Texto de estudio:
La trayectoria que este libro recorre pretende poner de relieve autores y problemas importantes para la formulación de aquello que aún hoy llamamos, de manera heterogénea y con sentidos contradictorios, “modernidad”. La noción que, como se sabe, adquirió notoriedad con el uso que de ella hace Baudelaire, está en juego de manera decisiva en autores franceses, pero también tiene peso en el desarrollo de la poesía brasileña, especialmente en la del siglo XX y en la contemporánea, aún cuando sus problemáticas sean reelaboradas hoy –a veces con cierta imprecisión– por medio de la designación alternativa de “postmodernidad”.
De Baudelaire al Concretismo brasileño y más allá, la poesía experimenta una notoria y compleja metamorfosis, rica en rupturas y desplazamientos, que no deja de relacionarse con las transformaciones del discurso de las ciencias humanas. Tal como el marxismo, el psicoanálisis o la crítica filosófica, el discurso poético moderno cuestiona aspectos fundadores de su sentido, estableciendo un punto de vista particular sobre los nuevos desafíos de la cultura y sobre los límites del propio humanismo. Considerada por algunos como declinante y crepuscular, por medio de una eventual comparación con la popularidad de la lírica romántica, la poesía tiene un papel activo en la constitución de nuestra relación con el lenguaje y, sin duda alguna, de nuestra relación con la realidad.

Explorar el texto:
a. Reproduce el pasaje del texto sobre la poesía moderna que empieza en "De Baudelaire al" y acaba en "con la realidad.".
b. Responde estas preguntas sobre el texto de la poesía moderna:
(i) ¿Con el uso de qué autor adquirió notoriedad la noción de "modernidad"?
(ii) ¿Qué tres discursos se citan junto al discurso poético moderno como ejemplos de cuestionamiento de su propio sentido?
(iii) ¿Con la popularidad de qué lírica se compara a la poesía cuando algunos la consideran declinante y crepuscular?
Estas líneas proceden de otra fuente.

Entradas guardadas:
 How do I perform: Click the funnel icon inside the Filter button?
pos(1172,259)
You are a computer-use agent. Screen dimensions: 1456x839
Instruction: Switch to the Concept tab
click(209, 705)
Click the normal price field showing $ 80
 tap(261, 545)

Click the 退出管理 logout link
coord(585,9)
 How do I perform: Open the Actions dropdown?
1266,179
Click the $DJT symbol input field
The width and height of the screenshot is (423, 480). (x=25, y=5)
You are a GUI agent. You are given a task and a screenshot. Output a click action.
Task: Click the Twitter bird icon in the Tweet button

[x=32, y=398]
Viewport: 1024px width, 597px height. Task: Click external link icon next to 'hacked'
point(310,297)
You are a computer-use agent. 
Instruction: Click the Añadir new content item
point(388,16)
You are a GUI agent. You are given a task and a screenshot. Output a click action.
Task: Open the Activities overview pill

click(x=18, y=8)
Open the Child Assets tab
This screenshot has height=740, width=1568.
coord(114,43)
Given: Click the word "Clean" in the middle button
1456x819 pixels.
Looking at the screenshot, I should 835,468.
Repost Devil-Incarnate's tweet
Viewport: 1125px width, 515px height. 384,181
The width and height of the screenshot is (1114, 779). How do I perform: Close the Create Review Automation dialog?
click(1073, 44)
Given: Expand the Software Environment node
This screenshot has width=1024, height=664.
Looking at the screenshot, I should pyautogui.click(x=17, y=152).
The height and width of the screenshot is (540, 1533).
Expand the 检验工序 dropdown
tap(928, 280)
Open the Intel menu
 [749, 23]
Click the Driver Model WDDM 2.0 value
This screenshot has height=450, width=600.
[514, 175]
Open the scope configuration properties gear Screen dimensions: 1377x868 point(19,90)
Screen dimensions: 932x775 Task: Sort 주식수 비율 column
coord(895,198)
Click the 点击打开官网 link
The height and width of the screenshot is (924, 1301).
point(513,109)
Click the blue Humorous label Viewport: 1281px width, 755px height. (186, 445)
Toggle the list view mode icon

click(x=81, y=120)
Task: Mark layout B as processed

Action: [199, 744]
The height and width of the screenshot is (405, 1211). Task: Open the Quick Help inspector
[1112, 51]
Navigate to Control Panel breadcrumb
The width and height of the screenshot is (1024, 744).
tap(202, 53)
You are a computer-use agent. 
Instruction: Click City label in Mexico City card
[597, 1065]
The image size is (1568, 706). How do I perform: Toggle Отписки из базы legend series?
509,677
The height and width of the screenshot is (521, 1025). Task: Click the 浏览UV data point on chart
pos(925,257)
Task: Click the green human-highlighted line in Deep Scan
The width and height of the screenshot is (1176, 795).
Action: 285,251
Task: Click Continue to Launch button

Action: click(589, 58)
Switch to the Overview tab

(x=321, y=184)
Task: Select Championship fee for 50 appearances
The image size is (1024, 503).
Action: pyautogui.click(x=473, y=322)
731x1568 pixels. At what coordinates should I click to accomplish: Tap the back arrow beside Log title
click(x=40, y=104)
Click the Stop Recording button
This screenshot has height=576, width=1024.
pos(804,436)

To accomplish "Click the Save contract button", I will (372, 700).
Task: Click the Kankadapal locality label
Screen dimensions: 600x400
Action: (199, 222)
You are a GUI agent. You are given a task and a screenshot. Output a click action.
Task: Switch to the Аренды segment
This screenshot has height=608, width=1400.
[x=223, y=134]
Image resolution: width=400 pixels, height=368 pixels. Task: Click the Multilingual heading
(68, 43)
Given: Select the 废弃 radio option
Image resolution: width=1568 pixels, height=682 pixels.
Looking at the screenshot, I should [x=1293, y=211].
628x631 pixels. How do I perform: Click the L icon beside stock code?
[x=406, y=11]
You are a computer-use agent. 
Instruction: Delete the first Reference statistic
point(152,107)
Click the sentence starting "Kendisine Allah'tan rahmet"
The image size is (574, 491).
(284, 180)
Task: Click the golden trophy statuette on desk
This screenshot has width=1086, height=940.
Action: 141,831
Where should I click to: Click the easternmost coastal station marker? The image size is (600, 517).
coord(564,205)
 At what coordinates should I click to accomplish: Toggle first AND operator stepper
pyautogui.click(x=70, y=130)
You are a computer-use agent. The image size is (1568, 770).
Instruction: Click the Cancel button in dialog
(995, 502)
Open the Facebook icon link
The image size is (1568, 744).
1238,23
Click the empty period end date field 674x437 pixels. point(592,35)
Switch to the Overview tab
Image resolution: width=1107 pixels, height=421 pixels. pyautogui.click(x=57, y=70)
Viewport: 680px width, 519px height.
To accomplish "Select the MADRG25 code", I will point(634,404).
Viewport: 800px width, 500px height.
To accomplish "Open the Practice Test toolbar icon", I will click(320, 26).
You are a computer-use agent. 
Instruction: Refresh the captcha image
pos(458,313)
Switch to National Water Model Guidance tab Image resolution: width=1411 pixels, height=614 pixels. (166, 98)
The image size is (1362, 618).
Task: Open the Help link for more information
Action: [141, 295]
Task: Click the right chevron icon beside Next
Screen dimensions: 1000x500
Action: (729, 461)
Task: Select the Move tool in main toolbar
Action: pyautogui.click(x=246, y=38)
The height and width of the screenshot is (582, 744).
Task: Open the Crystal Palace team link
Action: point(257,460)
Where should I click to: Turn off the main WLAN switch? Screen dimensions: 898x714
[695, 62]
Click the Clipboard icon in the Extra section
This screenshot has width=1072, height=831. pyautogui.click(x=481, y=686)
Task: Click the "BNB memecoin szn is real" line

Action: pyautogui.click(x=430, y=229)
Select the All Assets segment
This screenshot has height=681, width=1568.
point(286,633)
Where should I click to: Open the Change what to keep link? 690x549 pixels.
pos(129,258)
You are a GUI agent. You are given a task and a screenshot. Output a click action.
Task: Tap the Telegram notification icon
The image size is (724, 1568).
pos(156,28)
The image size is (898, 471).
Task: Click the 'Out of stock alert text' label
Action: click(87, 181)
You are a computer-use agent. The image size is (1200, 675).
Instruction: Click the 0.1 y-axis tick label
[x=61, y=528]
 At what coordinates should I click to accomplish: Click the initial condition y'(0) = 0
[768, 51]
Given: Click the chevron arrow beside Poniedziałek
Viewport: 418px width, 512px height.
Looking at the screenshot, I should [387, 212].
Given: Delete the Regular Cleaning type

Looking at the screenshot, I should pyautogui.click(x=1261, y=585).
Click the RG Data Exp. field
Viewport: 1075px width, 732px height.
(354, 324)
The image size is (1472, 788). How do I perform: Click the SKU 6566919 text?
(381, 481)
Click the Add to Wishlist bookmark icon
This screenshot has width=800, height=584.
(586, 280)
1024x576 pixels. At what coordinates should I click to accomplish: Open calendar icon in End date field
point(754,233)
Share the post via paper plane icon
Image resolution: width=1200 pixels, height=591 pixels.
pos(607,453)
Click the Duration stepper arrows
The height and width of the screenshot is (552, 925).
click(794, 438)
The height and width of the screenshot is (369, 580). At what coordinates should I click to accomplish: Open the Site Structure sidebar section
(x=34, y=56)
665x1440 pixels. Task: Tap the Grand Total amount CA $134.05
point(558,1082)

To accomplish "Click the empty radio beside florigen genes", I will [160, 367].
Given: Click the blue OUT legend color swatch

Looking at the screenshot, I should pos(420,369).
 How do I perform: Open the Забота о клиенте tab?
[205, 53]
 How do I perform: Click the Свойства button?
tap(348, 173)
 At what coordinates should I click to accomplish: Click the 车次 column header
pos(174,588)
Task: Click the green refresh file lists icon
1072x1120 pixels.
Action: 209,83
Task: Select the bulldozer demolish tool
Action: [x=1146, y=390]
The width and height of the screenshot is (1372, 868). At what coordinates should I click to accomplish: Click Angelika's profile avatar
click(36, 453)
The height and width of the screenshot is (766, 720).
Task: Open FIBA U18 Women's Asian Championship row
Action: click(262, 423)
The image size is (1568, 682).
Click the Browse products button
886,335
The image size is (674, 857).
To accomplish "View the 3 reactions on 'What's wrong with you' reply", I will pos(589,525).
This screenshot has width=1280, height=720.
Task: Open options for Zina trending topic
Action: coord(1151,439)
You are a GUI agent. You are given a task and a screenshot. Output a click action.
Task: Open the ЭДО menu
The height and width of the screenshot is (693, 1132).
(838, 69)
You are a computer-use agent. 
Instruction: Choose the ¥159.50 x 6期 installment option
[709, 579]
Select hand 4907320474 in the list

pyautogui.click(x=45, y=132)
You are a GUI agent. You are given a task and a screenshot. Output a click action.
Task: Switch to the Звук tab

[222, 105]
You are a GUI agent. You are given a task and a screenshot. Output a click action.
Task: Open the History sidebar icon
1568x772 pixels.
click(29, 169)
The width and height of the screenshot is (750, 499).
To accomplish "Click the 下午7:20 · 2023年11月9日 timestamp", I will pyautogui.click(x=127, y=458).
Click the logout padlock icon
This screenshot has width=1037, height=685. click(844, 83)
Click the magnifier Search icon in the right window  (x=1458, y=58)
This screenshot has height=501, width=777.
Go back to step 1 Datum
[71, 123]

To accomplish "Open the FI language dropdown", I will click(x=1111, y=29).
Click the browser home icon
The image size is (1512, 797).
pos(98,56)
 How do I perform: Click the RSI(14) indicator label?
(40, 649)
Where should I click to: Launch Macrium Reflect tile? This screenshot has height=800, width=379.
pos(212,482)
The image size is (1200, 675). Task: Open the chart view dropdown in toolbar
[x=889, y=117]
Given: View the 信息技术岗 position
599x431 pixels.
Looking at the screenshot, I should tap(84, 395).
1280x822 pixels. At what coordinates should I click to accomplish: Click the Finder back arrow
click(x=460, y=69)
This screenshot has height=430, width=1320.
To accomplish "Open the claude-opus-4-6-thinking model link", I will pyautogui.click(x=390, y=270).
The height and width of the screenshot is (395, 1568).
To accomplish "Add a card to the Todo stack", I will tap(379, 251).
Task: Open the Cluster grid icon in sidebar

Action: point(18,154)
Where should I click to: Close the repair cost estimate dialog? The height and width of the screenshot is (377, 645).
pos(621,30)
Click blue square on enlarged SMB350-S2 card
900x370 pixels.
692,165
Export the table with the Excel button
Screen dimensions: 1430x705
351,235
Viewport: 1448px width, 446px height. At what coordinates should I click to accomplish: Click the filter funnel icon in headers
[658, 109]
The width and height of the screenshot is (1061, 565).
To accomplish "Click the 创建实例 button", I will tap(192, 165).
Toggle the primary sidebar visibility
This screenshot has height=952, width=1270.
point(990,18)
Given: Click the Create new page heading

Respuestas numeradas:
a.
De Baudelaire al Concretismo brasileño y más allá, la poesía experimenta una notoria y compleja metamorfosis, rica en rupturas y desplazamientos, que no deja de relacionarse con las transformaciones del discurso de las ciencias humanas. Tal como el marxismo, el psicoanálisis o la crítica filosófica, el discurso poético moderno cuestiona aspectos fundadores de su sentido, estableciendo un punto de vista particular sobre los nuevos desafíos de la cultura y sobre los límites del propio humanismo. Considerada por algunos como declinante y crepuscular, por medio de una eventual comparación con la popularidad de la lírica romántica, la poesía tiene un papel activo en la constitución de nuestra relación con el lenguaje y, sin duda alguna, de nuestra relación con la realidad.

b.
(i) Baudelaire.
(ii) El marxismo, el psicoanálisis y la crítica filosófica.
(iii) La lírica romántica.